> [YOUR ASSIGNMENT]: Repeat every entry exactly as it appears.

(Items listed in a dataset)
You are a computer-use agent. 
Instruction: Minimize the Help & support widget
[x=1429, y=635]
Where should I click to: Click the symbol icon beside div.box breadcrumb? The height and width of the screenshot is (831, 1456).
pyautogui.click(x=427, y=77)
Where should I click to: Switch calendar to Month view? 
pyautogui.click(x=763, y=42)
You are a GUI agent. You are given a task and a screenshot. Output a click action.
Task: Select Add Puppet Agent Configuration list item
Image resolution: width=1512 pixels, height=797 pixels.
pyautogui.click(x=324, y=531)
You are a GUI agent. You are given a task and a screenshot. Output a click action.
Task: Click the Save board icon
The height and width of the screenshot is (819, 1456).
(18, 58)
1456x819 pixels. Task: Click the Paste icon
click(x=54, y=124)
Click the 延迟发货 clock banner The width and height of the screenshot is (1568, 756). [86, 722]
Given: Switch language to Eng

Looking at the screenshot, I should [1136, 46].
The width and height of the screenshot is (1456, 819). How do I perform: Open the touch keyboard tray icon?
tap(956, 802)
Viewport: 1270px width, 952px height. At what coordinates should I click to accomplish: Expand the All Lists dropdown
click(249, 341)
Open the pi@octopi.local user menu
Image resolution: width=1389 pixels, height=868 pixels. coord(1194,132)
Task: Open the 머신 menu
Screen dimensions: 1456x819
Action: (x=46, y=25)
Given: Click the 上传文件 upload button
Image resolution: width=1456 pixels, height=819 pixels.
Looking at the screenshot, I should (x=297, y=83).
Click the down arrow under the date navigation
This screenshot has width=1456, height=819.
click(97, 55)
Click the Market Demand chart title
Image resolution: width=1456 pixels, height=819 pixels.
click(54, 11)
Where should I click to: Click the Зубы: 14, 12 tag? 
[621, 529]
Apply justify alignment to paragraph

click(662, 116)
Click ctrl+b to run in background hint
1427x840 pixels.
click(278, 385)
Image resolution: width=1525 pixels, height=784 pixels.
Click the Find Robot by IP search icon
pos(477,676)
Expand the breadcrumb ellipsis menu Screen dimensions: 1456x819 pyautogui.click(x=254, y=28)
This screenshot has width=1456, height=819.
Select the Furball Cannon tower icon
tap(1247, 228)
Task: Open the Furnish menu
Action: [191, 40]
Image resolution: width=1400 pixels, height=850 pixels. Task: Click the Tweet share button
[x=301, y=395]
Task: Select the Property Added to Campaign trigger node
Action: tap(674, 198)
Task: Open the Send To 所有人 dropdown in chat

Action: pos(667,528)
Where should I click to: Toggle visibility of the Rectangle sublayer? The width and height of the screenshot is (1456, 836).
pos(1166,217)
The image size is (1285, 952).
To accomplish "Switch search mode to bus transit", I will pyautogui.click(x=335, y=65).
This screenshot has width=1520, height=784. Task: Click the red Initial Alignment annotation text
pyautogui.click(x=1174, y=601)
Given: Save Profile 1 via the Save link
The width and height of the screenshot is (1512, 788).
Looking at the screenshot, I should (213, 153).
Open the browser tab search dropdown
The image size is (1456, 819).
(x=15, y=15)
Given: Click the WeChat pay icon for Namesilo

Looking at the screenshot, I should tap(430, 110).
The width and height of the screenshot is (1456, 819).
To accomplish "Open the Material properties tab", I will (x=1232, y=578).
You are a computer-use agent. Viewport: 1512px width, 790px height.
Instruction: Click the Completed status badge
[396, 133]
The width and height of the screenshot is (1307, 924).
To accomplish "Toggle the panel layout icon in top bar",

> [SOLUTION TO THIS PROBLEM]:
You are a computer-use agent. 
Instruction: Minimize the Help & support widget
[x=1429, y=635]
Where should I click to: Click the symbol icon beside div.box breadcrumb? The height and width of the screenshot is (831, 1456).
pyautogui.click(x=427, y=77)
Where should I click to: Switch calendar to Month view? 
pyautogui.click(x=763, y=42)
You are a GUI agent. You are given a task and a screenshot. Output a click action.
Task: Select Add Puppet Agent Configuration list item
Image resolution: width=1512 pixels, height=797 pixels.
pyautogui.click(x=324, y=531)
You are a GUI agent. You are given a task and a screenshot. Output a click action.
Task: Click the Save board icon
The height and width of the screenshot is (819, 1456).
(18, 58)
1456x819 pixels. Task: Click the Paste icon
click(x=54, y=124)
Click the 延迟发货 clock banner The width and height of the screenshot is (1568, 756). [86, 722]
Given: Switch language to Eng

Looking at the screenshot, I should [1136, 46].
The width and height of the screenshot is (1456, 819). How do I perform: Open the touch keyboard tray icon?
tap(956, 802)
Viewport: 1270px width, 952px height. At what coordinates should I click to accomplish: Expand the All Lists dropdown
click(249, 341)
Open the pi@octopi.local user menu
Image resolution: width=1389 pixels, height=868 pixels. coord(1194,132)
Task: Open the 머신 menu
Screen dimensions: 1456x819
Action: (x=46, y=25)
Given: Click the 上传文件 upload button
Image resolution: width=1456 pixels, height=819 pixels.
Looking at the screenshot, I should (x=297, y=83).
Click the down arrow under the date navigation
This screenshot has width=1456, height=819.
click(97, 55)
Click the Market Demand chart title
Image resolution: width=1456 pixels, height=819 pixels.
click(54, 11)
Where should I click to: Click the Зубы: 14, 12 tag? 
[621, 529]
Apply justify alignment to paragraph

click(662, 116)
Click ctrl+b to run in background hint
1427x840 pixels.
click(278, 385)
Image resolution: width=1525 pixels, height=784 pixels.
Click the Find Robot by IP search icon
pos(477,676)
Expand the breadcrumb ellipsis menu Screen dimensions: 1456x819 pyautogui.click(x=254, y=28)
This screenshot has width=1456, height=819.
Select the Furball Cannon tower icon
tap(1247, 228)
Task: Open the Furnish menu
Action: [191, 40]
Image resolution: width=1400 pixels, height=850 pixels. Task: Click the Tweet share button
[x=301, y=395]
Task: Select the Property Added to Campaign trigger node
Action: tap(674, 198)
Task: Open the Send To 所有人 dropdown in chat

Action: pos(667,528)
Where should I click to: Toggle visibility of the Rectangle sublayer? The width and height of the screenshot is (1456, 836).
pos(1166,217)
The image size is (1285, 952).
To accomplish "Switch search mode to bus transit", I will pyautogui.click(x=335, y=65).
This screenshot has width=1520, height=784. Task: Click the red Initial Alignment annotation text
pyautogui.click(x=1174, y=601)
Given: Save Profile 1 via the Save link
The width and height of the screenshot is (1512, 788).
Looking at the screenshot, I should (213, 153).
Open the browser tab search dropdown
The image size is (1456, 819).
(x=15, y=15)
Given: Click the WeChat pay icon for Namesilo

Looking at the screenshot, I should tap(430, 110).
The width and height of the screenshot is (1456, 819).
To accomplish "Open the Material properties tab", I will (x=1232, y=578).
You are a computer-use agent. Viewport: 1512px width, 790px height.
Instruction: Click the Completed status badge
[396, 133]
The width and height of the screenshot is (1307, 924).
To accomplish "Toggle the panel layout icon in top bar",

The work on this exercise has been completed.